Pour elle, il peut y avoir des effets pervers à différencier les parties du corps : «Il convient de transmettre un respect global du corps du patient à nos étudiants. Mais il faut connaître toutes les parties du corps. On a en effet plus de retard diagnostique pour un cancer du col de l’utérus que pour un cancer osseux parce que les médecins hésitent à examiner certaines parties du corps.»
Directeur de l’Espace de réflexion éthique de la région Ile-de-France, Emmanuel Hirsch considère que «pour tout ce qui touche à l’intimité, à la pudeur et donc au respect de l’autre, il faudrait sans doute solliciter un consentement explicite». «C’est acquérir une maturité de médecin que de savoir que certains gestes ne sont pas banals», souligne-t-il.
Que disent les textes juridiques sur le sujet ?

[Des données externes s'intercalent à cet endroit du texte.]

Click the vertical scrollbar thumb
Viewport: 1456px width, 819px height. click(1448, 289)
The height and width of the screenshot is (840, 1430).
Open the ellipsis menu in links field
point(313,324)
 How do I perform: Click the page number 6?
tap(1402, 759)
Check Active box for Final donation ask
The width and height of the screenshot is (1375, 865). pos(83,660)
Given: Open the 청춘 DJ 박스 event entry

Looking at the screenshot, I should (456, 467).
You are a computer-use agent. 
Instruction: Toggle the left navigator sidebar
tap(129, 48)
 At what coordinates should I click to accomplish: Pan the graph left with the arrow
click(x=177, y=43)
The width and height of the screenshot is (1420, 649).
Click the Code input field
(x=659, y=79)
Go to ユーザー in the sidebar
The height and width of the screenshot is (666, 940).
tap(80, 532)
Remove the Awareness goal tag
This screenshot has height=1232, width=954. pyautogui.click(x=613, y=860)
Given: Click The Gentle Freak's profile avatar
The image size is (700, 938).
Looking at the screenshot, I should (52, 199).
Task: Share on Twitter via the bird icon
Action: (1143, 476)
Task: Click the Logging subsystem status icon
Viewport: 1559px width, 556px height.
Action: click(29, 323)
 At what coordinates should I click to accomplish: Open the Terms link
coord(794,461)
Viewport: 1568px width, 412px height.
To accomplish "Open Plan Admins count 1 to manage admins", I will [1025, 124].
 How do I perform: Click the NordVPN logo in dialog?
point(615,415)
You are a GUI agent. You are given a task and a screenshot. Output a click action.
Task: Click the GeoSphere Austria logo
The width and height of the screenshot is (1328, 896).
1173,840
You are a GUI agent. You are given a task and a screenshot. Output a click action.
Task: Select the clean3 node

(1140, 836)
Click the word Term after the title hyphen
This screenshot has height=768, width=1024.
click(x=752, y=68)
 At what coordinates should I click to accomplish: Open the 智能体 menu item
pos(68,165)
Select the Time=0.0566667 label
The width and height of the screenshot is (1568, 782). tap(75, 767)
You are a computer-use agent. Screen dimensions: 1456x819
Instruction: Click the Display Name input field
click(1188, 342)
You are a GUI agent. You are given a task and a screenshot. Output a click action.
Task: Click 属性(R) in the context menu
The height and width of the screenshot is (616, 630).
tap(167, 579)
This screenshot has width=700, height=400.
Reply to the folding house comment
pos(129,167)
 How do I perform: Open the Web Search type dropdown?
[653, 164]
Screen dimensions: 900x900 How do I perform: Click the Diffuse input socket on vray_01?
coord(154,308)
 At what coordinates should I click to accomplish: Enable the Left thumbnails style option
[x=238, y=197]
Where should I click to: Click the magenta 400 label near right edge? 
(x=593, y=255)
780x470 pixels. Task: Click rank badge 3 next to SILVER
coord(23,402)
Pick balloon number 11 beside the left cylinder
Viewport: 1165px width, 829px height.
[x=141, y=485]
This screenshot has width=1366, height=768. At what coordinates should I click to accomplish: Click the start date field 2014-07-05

Le consentement des patients doit être «libre et éclairé» et «porte également sur la participation éventuelle du patient à la formation d’étudiants ou de professionnels de santé», indique le Code de la santé publique. Une obligation également rappelée dans la «charte de la personne hospitalisée», sans qu’il ne soit précisé si ce consentement doit être oral ou écrit. Selon Emmanuel Hirsch, il faut un accord écrit, après une information «claire, loyale et adaptée»pour toute participation des étudiants à un acte de soin. Mais les feuilles de consentement des hôpitaux ne précisent que rarement la participation d’étudiants au bloc opératoire, et encore moins les gestes qu’ils pourraient être amenés à effectuer. «Comment inciter les étudiants en médecine à respecter les droits de la personne malade si, pour des questions à ce point sensibles, on leur donne le sentiment que la fin justifierait les moyens ?» interroge Emmanuel Hirsch.
Mieux recueillir le consentement pourrait-il nuire à la formation ?
«J’ai passé trois jours en stage dans un service de gynécologie en me présentant en tant qu’externe. A cause de cela, et parce que j’étais un homme, je me faisais systématiquement virer des consultations. Le niveau de ma formation en gynéco a été minable. Le fait de laisser un libre choix intégral au patient n’est-il pas périlleux ?» s’interroge un médecin qui a effectué un stage il y a une dizaine d’années à Toulouse.
Ce qui n’est pas le cas partout. «J’ai eu l’occasion de faire moult touchers vaginaux en consultation. Le pratiquer sur des patientes endormies n’est pas indispensable pour former des médecins», souligne Pierre Catoire, représentant des étudiants de la faculté de médecine de Lille. Il n’existe aucune étude d’ampleur sur les touchers pelviens et le consentement en France. Outre-Atlantique, une étude canadienne de l’université de Calgary publiée en 2010 indique que 62 % de patientes «consentiraient à la tenue d’examens pelviens menés par des étudiants en médecine» durant une opération.